** WORK REQUIRED **
Please write out the records exactly.

Saved entries

=====

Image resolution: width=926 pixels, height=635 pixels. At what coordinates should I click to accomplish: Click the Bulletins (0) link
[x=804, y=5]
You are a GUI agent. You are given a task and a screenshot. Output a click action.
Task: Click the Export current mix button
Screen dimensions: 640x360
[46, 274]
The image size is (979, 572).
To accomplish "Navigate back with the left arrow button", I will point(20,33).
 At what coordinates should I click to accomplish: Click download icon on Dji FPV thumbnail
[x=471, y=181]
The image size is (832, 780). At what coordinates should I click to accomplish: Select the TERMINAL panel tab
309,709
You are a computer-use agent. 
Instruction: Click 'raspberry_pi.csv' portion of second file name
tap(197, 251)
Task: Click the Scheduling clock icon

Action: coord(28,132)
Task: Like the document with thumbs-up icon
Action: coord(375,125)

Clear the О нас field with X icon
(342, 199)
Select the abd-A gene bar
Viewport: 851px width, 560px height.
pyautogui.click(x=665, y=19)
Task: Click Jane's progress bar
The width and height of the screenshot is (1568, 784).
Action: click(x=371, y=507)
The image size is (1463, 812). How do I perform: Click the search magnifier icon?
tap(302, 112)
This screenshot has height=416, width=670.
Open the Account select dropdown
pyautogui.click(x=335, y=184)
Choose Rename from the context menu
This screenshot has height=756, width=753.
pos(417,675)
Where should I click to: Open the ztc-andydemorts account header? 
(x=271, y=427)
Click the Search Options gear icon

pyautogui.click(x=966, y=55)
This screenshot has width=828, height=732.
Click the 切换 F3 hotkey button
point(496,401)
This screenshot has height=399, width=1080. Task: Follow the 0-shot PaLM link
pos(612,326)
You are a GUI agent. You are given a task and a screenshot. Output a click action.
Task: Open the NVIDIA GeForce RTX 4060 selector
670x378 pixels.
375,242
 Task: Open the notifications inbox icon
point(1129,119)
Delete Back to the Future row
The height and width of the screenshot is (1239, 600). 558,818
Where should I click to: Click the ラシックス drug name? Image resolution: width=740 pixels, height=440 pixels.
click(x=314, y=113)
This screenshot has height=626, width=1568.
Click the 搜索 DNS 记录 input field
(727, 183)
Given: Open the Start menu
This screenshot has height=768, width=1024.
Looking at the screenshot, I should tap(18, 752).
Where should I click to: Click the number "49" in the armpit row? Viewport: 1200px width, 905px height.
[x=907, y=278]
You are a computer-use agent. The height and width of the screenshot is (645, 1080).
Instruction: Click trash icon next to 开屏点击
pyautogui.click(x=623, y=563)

=====

** SOLVED EXERCISE **
Image resolution: width=926 pixels, height=635 pixels. At what coordinates should I click to accomplish: Click the Bulletins (0) link
[x=804, y=5]
You are a GUI agent. You are given a task and a screenshot. Output a click action.
Task: Click the Export current mix button
Screen dimensions: 640x360
[46, 274]
The image size is (979, 572).
To accomplish "Navigate back with the left arrow button", I will point(20,33).
 At what coordinates should I click to accomplish: Click download icon on Dji FPV thumbnail
[x=471, y=181]
The image size is (832, 780). At what coordinates should I click to accomplish: Select the TERMINAL panel tab
309,709
You are a computer-use agent. 
Instruction: Click 'raspberry_pi.csv' portion of second file name
tap(197, 251)
Task: Click the Scheduling clock icon

Action: coord(28,132)
Task: Like the document with thumbs-up icon
Action: coord(375,125)

Clear the О нас field with X icon
(342, 199)
Select the abd-A gene bar
Viewport: 851px width, 560px height.
pyautogui.click(x=665, y=19)
Task: Click Jane's progress bar
The width and height of the screenshot is (1568, 784).
Action: click(x=371, y=507)
The image size is (1463, 812). How do I perform: Click the search magnifier icon?
tap(302, 112)
This screenshot has height=416, width=670.
Open the Account select dropdown
pyautogui.click(x=335, y=184)
Choose Rename from the context menu
This screenshot has height=756, width=753.
pos(417,675)
Where should I click to: Open the ztc-andydemorts account header? 
(x=271, y=427)
Click the Search Options gear icon

pyautogui.click(x=966, y=55)
This screenshot has width=828, height=732.
Click the 切换 F3 hotkey button
point(496,401)
This screenshot has height=399, width=1080. Task: Follow the 0-shot PaLM link
pos(612,326)
You are a GUI agent. You are given a task and a screenshot. Output a click action.
Task: Open the NVIDIA GeForce RTX 4060 selector
670x378 pixels.
375,242
 Task: Open the notifications inbox icon
point(1129,119)
Delete Back to the Future row
The height and width of the screenshot is (1239, 600). 558,818
Where should I click to: Click the ラシックス drug name? Image resolution: width=740 pixels, height=440 pixels.
click(x=314, y=113)
This screenshot has height=626, width=1568.
Click the 搜索 DNS 记录 input field
(727, 183)
Given: Open the Start menu
This screenshot has height=768, width=1024.
Looking at the screenshot, I should tap(18, 752).
Where should I click to: Click the number "49" in the armpit row? Viewport: 1200px width, 905px height.
[x=907, y=278]
You are a computer-use agent. The height and width of the screenshot is (645, 1080).
Instruction: Click trash icon next to 开屏点击
pyautogui.click(x=623, y=563)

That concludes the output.